Question

Consider a spherical shell of inner radius \(r_{1}\) and outer radius \(r_{2}\) whose thermal conductivity varies linearly in a specified temperature range as \(k(T)=k_{0}(1+\beta T)\) where \(k_{0}\) and \(\beta\) are two specified constants. The inner surface of the shell is maintained at a constant temperature of \(T_{1}\), while the outer surface is maintained at \(T_{2}\). Assuming steady one-dimensional heat transfer, obtain a relation for \((a)\) the heat transfer rate through the shell and (b) the temperature distribution \(T(r)\) in the shell.

Short answer

Short Answer: The heat transfer rate through the spherical shell is given by \(\varphi = -\beta k_0^2\). The temperature distribution \(T(r)\) in the shell is given by:$$T(r) = \frac{1}{\beta}\left[e^{-\beta\frac{k_0}{\varphi}(r-r_1)} (1+\beta T_1) - 1\right]$$.

Step-by-step solution

Apply Fourier's Law of Heat Conduction

We will use Fourier's Law of Heat Conduction, which relates the heat flux \(\varphi\) to the temperature gradient. In spherical coordinates, it is given by: $$\varphi=-k(T) \frac{dT}{dr}$$.

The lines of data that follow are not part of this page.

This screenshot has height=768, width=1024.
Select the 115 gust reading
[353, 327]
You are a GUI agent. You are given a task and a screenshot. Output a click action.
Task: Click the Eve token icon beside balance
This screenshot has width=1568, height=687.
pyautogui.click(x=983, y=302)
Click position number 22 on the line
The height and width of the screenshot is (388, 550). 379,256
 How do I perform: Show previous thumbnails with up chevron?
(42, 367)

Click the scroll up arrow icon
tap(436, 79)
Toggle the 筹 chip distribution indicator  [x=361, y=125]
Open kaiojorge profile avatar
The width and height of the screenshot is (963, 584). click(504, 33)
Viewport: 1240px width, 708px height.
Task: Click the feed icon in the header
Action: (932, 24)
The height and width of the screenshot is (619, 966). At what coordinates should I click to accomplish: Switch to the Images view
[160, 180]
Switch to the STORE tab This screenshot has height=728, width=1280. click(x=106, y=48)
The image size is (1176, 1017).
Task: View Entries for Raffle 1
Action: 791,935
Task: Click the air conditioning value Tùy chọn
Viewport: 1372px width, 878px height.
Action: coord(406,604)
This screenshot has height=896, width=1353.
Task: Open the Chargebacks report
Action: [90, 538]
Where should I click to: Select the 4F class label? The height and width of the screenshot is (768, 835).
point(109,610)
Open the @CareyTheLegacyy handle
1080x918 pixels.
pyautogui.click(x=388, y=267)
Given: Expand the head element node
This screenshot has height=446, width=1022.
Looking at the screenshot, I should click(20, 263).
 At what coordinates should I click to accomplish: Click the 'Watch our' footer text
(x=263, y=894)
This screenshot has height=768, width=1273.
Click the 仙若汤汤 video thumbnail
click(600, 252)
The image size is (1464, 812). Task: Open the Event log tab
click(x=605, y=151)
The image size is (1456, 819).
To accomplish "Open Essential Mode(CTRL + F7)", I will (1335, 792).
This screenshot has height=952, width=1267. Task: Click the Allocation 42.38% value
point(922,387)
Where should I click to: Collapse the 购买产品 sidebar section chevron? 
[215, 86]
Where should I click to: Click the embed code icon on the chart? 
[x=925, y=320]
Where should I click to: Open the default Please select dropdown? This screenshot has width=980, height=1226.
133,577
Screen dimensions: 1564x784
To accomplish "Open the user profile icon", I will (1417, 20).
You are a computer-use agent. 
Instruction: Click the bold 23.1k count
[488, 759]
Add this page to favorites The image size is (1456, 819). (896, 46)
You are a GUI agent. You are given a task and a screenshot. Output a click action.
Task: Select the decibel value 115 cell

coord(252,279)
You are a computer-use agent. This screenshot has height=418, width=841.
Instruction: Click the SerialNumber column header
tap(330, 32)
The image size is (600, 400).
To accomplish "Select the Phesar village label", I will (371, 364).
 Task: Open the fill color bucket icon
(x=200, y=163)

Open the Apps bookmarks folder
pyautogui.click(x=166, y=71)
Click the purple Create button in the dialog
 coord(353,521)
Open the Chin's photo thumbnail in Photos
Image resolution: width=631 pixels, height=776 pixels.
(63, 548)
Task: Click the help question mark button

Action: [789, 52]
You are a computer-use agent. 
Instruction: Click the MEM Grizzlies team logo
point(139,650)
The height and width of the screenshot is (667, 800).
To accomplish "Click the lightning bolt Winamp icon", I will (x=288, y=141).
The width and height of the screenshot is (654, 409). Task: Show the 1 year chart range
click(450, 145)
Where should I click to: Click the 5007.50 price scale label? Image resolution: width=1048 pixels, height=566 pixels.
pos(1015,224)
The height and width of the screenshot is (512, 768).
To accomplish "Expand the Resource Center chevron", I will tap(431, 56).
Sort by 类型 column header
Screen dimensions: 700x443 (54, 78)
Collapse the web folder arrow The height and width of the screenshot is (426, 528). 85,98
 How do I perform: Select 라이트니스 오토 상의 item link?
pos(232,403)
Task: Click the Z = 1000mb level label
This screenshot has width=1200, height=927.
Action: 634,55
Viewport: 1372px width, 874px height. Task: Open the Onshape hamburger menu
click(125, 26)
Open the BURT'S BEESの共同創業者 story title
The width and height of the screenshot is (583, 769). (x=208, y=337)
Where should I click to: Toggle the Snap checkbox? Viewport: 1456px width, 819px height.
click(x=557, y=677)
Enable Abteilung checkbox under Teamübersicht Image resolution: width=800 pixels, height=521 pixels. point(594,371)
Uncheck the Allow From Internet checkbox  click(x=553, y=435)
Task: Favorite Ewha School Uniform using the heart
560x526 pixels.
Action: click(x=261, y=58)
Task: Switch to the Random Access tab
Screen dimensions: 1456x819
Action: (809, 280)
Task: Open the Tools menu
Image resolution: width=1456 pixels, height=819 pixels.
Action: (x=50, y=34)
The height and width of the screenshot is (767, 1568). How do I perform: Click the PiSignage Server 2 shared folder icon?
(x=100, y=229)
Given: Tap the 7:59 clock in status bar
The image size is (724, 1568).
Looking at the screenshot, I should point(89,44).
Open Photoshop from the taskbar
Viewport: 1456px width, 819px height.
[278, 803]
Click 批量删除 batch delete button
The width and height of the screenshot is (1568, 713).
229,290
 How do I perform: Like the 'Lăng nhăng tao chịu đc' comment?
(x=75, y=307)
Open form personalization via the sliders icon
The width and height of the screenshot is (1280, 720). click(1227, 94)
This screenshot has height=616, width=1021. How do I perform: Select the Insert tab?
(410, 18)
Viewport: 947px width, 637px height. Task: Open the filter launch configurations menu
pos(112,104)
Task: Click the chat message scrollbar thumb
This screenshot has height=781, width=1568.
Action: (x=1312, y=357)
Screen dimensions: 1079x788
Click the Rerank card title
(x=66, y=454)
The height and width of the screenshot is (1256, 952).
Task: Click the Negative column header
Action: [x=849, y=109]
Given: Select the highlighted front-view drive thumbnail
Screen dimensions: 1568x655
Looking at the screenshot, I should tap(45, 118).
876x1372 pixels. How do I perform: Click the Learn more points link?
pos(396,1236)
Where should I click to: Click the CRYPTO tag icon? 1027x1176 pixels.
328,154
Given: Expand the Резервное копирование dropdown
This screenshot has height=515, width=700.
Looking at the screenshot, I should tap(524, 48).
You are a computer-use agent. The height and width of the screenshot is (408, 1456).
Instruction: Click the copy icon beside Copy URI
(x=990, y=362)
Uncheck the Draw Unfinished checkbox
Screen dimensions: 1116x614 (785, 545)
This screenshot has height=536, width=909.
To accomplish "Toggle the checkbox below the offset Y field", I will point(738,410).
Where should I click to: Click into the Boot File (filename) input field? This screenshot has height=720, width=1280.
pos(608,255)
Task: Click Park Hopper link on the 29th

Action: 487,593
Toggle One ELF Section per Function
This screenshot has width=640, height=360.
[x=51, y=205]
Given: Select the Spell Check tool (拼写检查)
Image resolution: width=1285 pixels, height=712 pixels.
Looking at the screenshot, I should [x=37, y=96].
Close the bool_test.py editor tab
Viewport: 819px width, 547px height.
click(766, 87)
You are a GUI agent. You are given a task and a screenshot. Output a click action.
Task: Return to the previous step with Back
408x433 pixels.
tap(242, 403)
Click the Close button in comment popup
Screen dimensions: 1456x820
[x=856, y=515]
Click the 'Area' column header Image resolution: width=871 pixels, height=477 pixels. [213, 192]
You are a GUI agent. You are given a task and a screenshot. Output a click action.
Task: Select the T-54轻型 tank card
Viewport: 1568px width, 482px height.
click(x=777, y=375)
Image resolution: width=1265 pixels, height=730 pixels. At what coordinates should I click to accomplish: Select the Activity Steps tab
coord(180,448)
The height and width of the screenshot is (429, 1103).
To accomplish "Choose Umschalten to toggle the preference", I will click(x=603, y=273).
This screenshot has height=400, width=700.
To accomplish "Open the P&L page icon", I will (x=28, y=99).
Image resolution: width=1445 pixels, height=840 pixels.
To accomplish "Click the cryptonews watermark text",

Substitute given thermal conductivity

We are given that \(k(T) = k_0(1 + \beta T)\). Substitute this into the Fourier's Law equation: $$\varphi = -k_0(1+\beta T) \frac{dT}{dr}$$.

Apply the boundary conditions

We are given that the inner surface of the shell at \(r = r_1\) is maintained at a constant temperature \(T_1\), and the outer surface of the shell at \(r = r_2\) is maintained at a constant temperature \(T_2\). These will be our boundary conditions.

Rearrange the equation

In order to find \(T(r)\), we need to integrate. Rearrange the Fourier's Law equation, and separate variables: $$\frac{dT}{1+\beta T} = -\frac{k_0}{\varphi} dr$$.

Integrate both sides of the equation

Now, integrate both sides of the equation with respect to \(r\) and \(T\): $$\int_{T_1}^{T(r)} \frac{dT}{1+\beta T} = -\frac{k_0}{\varphi} \int_{r_1}^{r} dr$$.

Solve the integrals

The left-hand side integral can be evaluated using a substitution like \(u = 1+\beta T\), whilst the right-hand side becomes a simple linear integral to solve: $$\frac{1}{\beta}\ln(1+\beta T)\Big|_{T_1}^{T(r)} = -\frac{k_0}{\varphi}(r-r_1)$$.

Solve for temperature distribution \(T(r)\)

In order to find \(T(r)\), simplify the equation and isolate \(T(r)\): $$\ln\frac{1+\beta T(r)}{1+\beta T_1} = -\beta\frac{k_0}{\varphi}(r-r_1)$$ $$T(r) = \frac{1}{\beta}\left[e^{-\beta\frac{k_0}{\varphi}(r-r_1)} (1+\beta T_1) - 1\right]$$. Thus we have obtained the temperature distribution \(T(r)\) in the shell.

Find the heat transfer rate

Now that we have the temperature distribution \(T(r)\), let's find the heat transfer rate through the shell. Express the heat flux using \(T(r_1)\): $$\varphi = - k\left(T(r_1)\right) \frac{dT}{dr}\bigg|_{r=r_1}$$, where \(k\left(T(r_1)\right)=k_0(1+\beta T_1)\) and \(T(r_1)=T_1\). Differentiate \(T(r)\) with respect to \(r\) and evaluate it at \(r=r_1\): $$\frac{dT}{dr}\bigg|_{r=r_1} = \frac{\beta k_0 e^{-\beta\frac{k_0}{\varphi}(r-r_1)}}{1+\beta T_1}\bigg|_{r=r_1} = \frac{\beta k_0}{1+\beta T_1}$$. Substitute the values into the expression for the heat flux: $$\varphi = -k(T_1) \frac{dT}{dr}\bigg|_{r=r_1} = -(k_0)(1+\beta T_1)\left(\frac{\beta k_0}{1+\beta T_1}\right) = -\beta k_0^2$$. We now have the heat transfer rate \((a)\) through the shell, and the temperature distribution \((b)\) \(T(r)\) in the shell.